I can’t help but to agree with rabbits for the wrong reasons. I see this as brilliant. What better way to kill the most malignant elements of universities; the arts, humanities, and social sciences?

ACThinker
ACThinker
7 years ago

1. Having the student pay a percent of future income to the school is how some of the earliest universitys were funded (they’ve since changed in 900 years).
2. If the universities only got paid say 1 or 2% max of the students income for the life of the student, it would cut down on ‘Studies’ majors who earn crap. The univerities would only graduate student who do things like… Engineering.

I’d suggest a different approach – Student loans back by the ‘bank of University’…. if it is a good loan … then they make it if bad, then that student doesnt get his ‘Studies’ degree.

See everything can be r or K… it is the approach – the mind set that matters

Pitcrew
Pitcrew
7 years ago

In a weird way they just might. Dollar collapse could zero out debt. Of course, they have to survive until then.

Dave
Dave
7 years ago

This is a great idea, but there should be a law that the lender has no claim on the first $40,000 of the borrower’s annual income. If the borrower can’t find a job after college that pays at least that much, his education was worthless and the lender shall eat the loss with no bailout.
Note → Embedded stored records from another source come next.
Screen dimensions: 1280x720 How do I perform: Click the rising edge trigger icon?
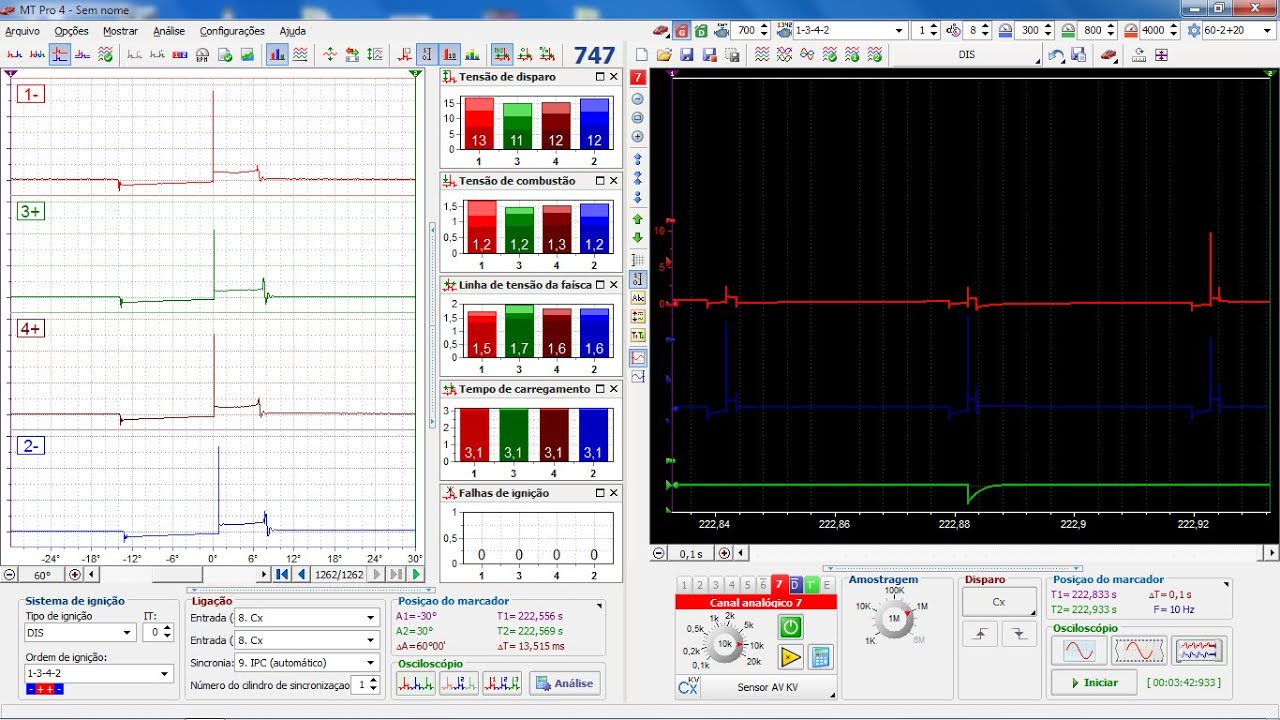(980, 632)
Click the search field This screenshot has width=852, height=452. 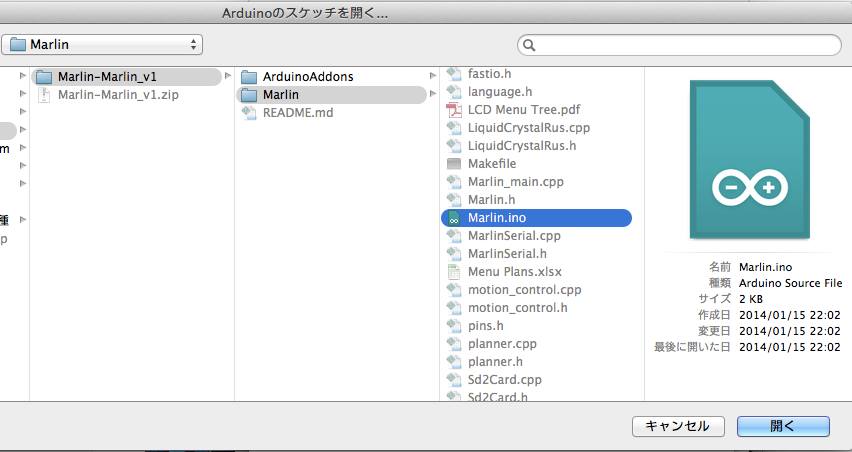[x=680, y=46]
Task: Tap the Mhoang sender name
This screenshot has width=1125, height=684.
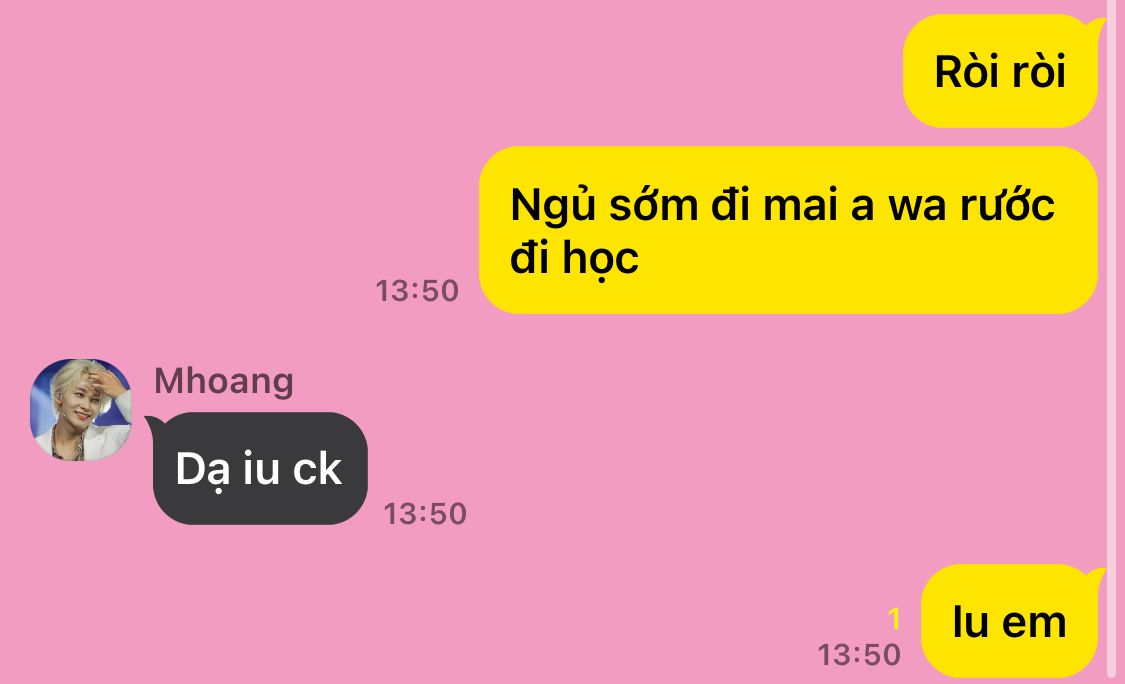Action: pyautogui.click(x=224, y=381)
This would re-orient the education industry toward degree programs that lead to high-paying jobs and students capable of completing them. You could still major in e.g. Chicano Studies, but you’d have to pay the tuition up front.

Neocolonial
7 years ago

In some ways this is similar to the way university degrees are funded in Australia, except the government keeps it all under its own auspices. Costs are covered by the government, and indexed at CPI. The government then garnishes their taxes once they exceed a certain income level, and by higher proportions the more one earns. If you die, your debt is extinguished.